English Anglican priest

Richard Gardiner (1591–1670) was an English divine.

==Life==
Gardiner was born in 1591 at or near Hereford, and went to the grammar school of that town. In 1607 he entered Christ Church, Oxford, as a poor scholar, taking the degree of B.A. in 1611, M.A. in 1614, and D.D. in 1630. About this time he took holy orders, and, though he seems to have held no preferment, became known as a brilliant and quaint preacher.

As deputy-orator to the university, some time previous to 1620, he delivered an "eloquent oration" upon James I's gift of his own works to the library. James I, according to Wood, gave to Gardiner the reversion of the next vacant canonry at Christ Church in reward for a speech made before the king "in the Scottish tone". He was accordingly installed in 1629.

In 1630 he was appointed one of the chaplains in ordinary to Charles I. He continued deputy-orator, and in this capacity made the university oration to the king on his return from Edgehill. In 1647 he was examined several times before the parliamentary visitors, and deprived of his prebend.

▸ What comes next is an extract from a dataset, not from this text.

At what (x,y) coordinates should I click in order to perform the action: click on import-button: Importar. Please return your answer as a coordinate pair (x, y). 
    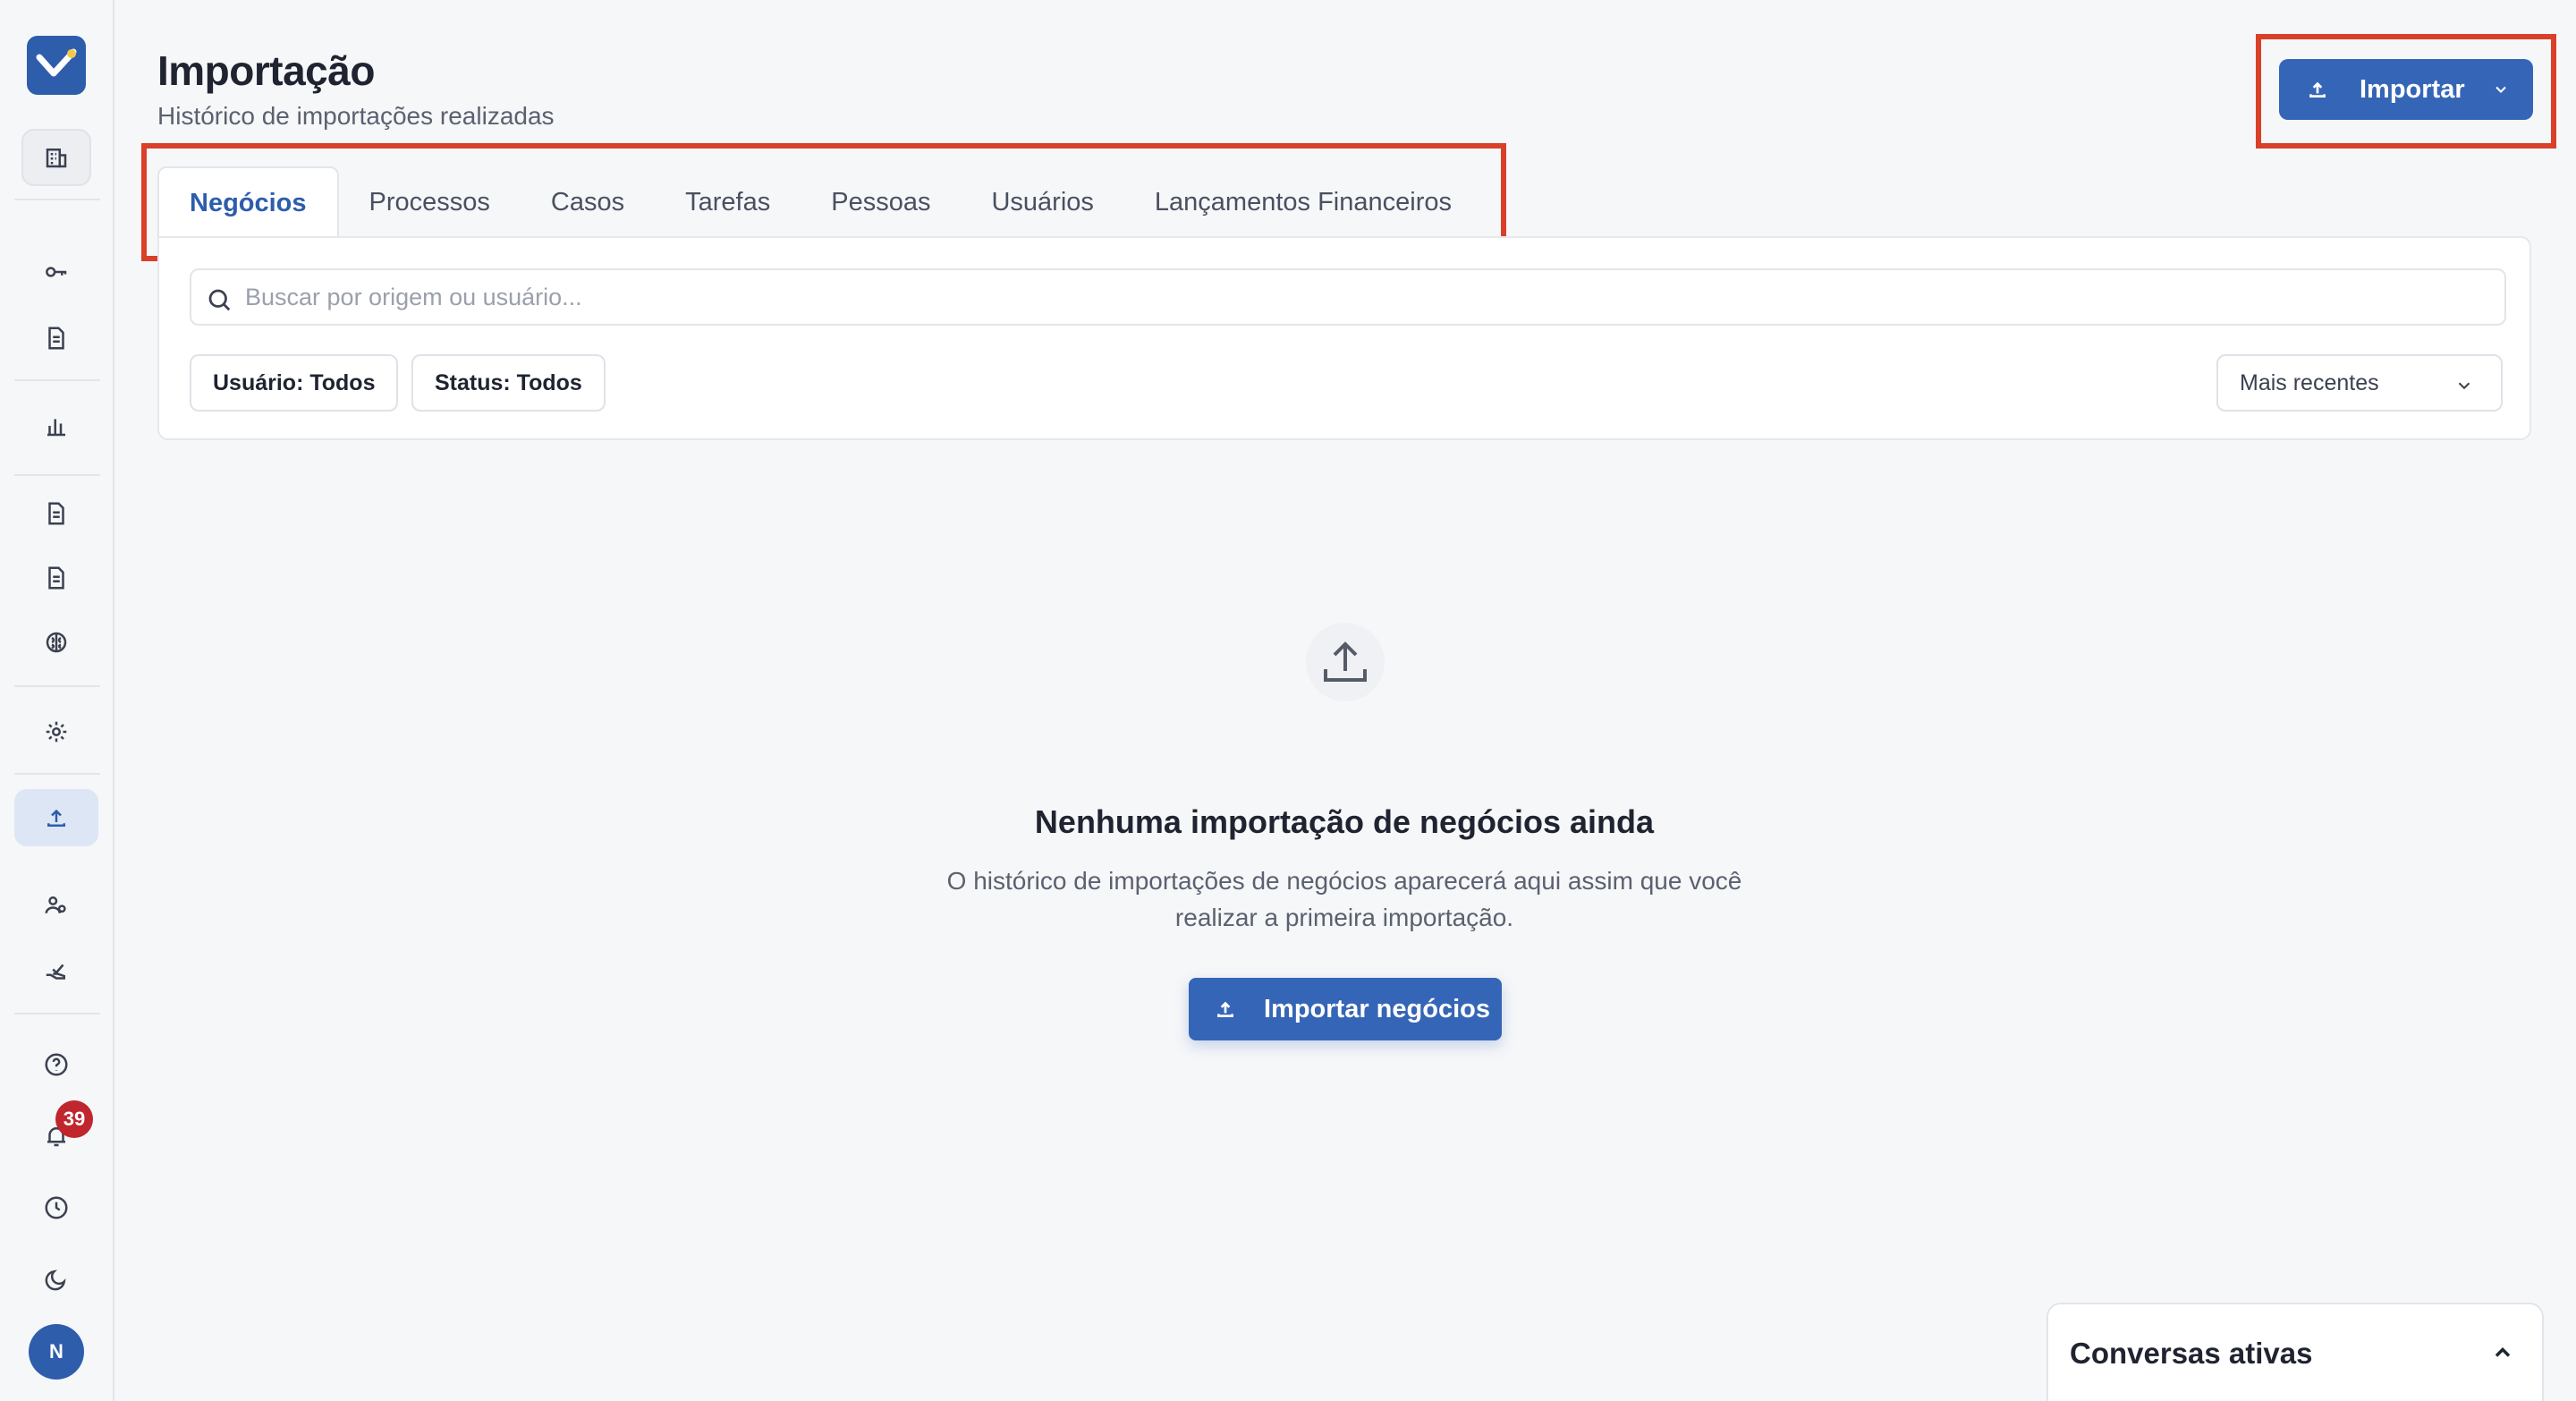
    Looking at the image, I should click on (2406, 90).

He lived obscurely at Oxford, befriending poor royalists, until the Restoration, when he was reinstated (July 1660). From this time he devoted all his means to charitable purposes and to the enrichment of the college. Among other benefactions in 1662–5 he gave £510 towards rebuilding parts of Christ Church, and in 1663 he gave lands at Bourton-on-the-Water, Gloucestershire, to the support of two servitors on that foundation. He also erected a fountain in the quadrangle.

He died at Oxford in 1670, aged 79, and was buried in the north choir aisle of Christ Church Cathedral, where a monument to his memory was erected, bearing a laudatory inscription by South, who succeeded him in his prebend.

==Works==
- "Sermon at St. Paul's Ch. on his Majesty's day of Inauguration", 27 March 1642.
- "Specimen Oratorium", a collection of his official speeches, published in London in 1653, and again in 1657. In 1662 it was reprinted with additions, and republished in 1668 and 1675.
- "Sixteen Sermons preached in the University of Oxford and at Court", 1659; besides several separate sermons.